Where to put your custom code?

(You can find this page at: http://bit.ly/JustPackage)

A suggestion for how to manage your personal library of python functions you might use for scripting, data analysis, etc.

TL; DR

If you have a collection of your own code you want access to for various projects:

Make a “package” out of it so you can manage it in one place, and use it in other places.

Introduction

Many scientists and engineers that do a little coding find they have a collection of little scripts and utilities that they want to be able to use and re-use for various projects. It is really NOT a good idea to simply copy and paste these around for use with each project – you will regret that!

It is also not a good idea to use the PYTHONPATH environment variable to set up a directory in which to dump stuff. (Google a bit if you want to know why).

The best way to do this with Python is to use the Python package mechanism.

A Python “package” is a collection of modules and scripts – we usually think of these as something carefully developed for a particular purpose and distributed to a wide audience for re-use – the packages you can install with pip.

Indeed that is the case, but the “collection of modules and scripts” part can be used for your own code that no one else is ever going to touch, and the overhead is small if you use it only this way.

The challenge is that most of the documentation about python packaging is focused on creating a package of a library that you want to distribute to the community. In that case, it’s very important to have full and proper meta data, tests, documentation, etc. As a result, the packaging documentation makes the whole process seem complicated and cumbersome.

But making a simple package for your own use can be very simple, and very useful.

Step by step:

  1. Create a directory in your user (or home, or … ) dir for your code. Let’s call it “my_code”.
  2. This is going to seem odd, but create another dir with the same name inside that – this is where the actual code goes. (it’s a convention to name the top dir the same thing as the “package” name, but it doesn’t matter. But the inner name does – that is the name of your package.
  3. In that dir, put in an empty, for now, file called __init__.py.
  4. In the outer dir, put in a file (we’ll fill it in later) called setup.py.

So you should have:

my_code
    my_code
        __init__.py
    setup.py

The inner my_code dir is now a python “package” – any directory with a __init__.py file is a package. But how to use it?
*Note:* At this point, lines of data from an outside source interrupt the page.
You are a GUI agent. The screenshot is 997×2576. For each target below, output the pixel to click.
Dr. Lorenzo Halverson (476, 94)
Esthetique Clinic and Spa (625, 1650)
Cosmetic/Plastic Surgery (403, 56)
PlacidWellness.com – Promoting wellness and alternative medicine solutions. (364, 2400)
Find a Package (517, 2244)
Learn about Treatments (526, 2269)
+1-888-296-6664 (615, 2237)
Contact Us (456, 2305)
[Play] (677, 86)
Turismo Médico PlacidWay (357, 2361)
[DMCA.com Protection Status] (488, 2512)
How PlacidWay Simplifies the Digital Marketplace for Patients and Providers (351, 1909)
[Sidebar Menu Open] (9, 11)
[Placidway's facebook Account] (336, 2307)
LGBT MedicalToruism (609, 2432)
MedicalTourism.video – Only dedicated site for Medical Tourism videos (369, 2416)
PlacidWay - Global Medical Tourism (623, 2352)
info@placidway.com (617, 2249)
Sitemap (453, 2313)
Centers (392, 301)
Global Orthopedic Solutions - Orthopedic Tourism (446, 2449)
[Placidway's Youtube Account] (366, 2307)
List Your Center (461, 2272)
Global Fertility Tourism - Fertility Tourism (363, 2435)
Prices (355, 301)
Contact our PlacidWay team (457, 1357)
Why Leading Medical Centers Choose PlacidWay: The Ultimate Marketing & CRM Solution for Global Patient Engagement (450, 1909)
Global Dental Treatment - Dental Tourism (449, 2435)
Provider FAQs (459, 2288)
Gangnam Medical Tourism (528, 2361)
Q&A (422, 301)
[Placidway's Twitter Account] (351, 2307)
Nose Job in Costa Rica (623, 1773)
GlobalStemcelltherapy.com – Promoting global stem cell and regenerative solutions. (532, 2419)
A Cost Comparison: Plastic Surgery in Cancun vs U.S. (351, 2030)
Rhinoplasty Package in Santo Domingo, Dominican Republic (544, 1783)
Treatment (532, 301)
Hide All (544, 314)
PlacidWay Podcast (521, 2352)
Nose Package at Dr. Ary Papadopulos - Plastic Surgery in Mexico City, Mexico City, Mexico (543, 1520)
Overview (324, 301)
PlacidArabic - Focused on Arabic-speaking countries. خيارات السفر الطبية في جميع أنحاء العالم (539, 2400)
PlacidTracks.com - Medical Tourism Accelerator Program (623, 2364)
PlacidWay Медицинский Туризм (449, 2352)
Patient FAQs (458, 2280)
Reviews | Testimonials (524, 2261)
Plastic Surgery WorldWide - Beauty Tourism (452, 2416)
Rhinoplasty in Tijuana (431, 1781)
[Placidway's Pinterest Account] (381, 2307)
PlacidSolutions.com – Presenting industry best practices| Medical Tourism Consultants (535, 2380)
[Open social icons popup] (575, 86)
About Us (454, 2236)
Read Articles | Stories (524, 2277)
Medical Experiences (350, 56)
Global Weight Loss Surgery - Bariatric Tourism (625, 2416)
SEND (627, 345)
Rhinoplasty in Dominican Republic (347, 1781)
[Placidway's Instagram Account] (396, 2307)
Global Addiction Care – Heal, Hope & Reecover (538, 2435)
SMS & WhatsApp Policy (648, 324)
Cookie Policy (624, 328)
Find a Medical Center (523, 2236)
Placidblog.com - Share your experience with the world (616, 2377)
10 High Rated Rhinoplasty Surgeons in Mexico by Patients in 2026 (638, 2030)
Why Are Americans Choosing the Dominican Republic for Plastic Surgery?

The setup.py file is where you specify for python how this package is setup. You can do a lot in there, and if you ever want to share your code with anyone else, you should follow:

https://packaging.python.org/tutorials/distributing-packages/

But for now, we are going to make it as simple as possible:

from setuptools import setup

setup(name='my_code',
      packages=['my_code'],
      )

That’s it – really! There is a lot you can do here to support multiple packages, scripts, etc, but this is enough to get you started.

Putting in your code

Now put some code in there!

Create a file for your code, and put it in the inner my_code dir:

some_code.py:

#!/usr/bin/env python

"""
Just an example, but this could be a collection of utility functions, etc.

Here would be documentation of what's in this file

In this case, just one function to make sure it works.
"""

def test_fun():
    print("yup -- this worked!!")

OK – now you have a (useless) package with some code in it - how to use it?

To use this package, you need to “install” it into the python environment that you want to use. Some of us have a single python install – maybe Anaconda’s root environment, or the python.org python installer, or …

Some of us use virtualenv, or pipienv, or conda environments. In any case, get yourself into that environment at a command line and put yourself (cd in Terminal, DOS box, etc…) in the outer my_code dir (where the setup.py is), and type:

pip install -e .

pip install installs a package. -e means “do an editable install”, and the dot (.) tells pip to install the package in the current directory. pip will look for a setup.py file in the current working dir. An editable install is like install, but instead of copying the code into the python environment, it adds it to the Python search path (only that particular environment’s Python) so you can import it, but it will always be importing the current version of the files if you change things.

This means you can be actively maintaining your shared code, and other projects that use it will always get the latest version.

Now you can fire up Python (or iPython, or a Jupyter notebook, or write code in a script, or…) and do:

In [2]: from my_code import some_code

In [3]: some_code.test_fun()

yup -- this worked!!

And you are good to go!

Here is a zip file of my simple example package: my_code.zip

NOTES:

If you have only a little bit of code, you can do all this with a single module, rather than a package, and have an easier import. But I think most folks have enough stuff that it’s better to have multiple modules with related stuff in them.

If you have more than a few modules, it would probably make sense to keep them in separate packages, organized by functionality.

This is only the very simplest way to do it. What you really SHOULD do is be more formal about the process:
  • Do some versioning of the package
  • Keep it in source code version control system (like git, etc)
  • add tests of your code…

and others…

Look up “Software Carpentry” for many more ideas about how better to manage your Software for Science.